ABOUT THIS TASK – No pictures should be carried over. Output all other parts of the entries verbatim.

DATA FOR ANALYSIS –
□ □ □ □
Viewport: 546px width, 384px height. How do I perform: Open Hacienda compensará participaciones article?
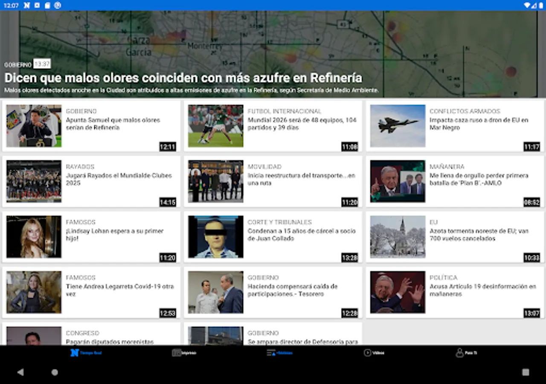(x=293, y=290)
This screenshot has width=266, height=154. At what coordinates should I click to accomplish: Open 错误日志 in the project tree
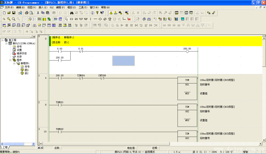(x=22, y=53)
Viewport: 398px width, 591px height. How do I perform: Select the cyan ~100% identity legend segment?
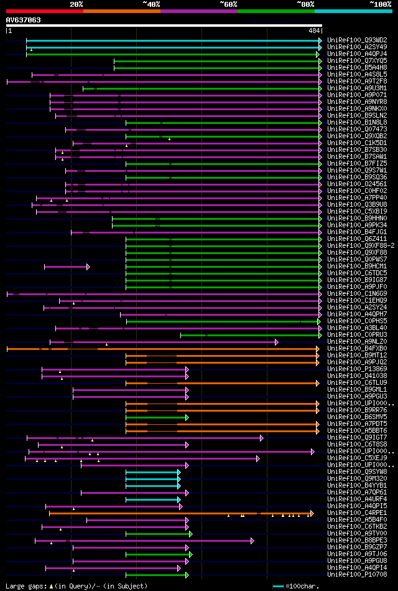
□ □ □ □
RESPONSE –
Viewport: 546px width, 384px height. How do I perform: Open Hacienda compensará participaciones article?
(x=293, y=290)
This screenshot has width=266, height=154. At what coordinates should I click to accomplish: Open 错误日志 in the project tree
(x=22, y=53)
Viewport: 398px width, 591px height. How do I perform: Select the cyan ~100% identity legend segment?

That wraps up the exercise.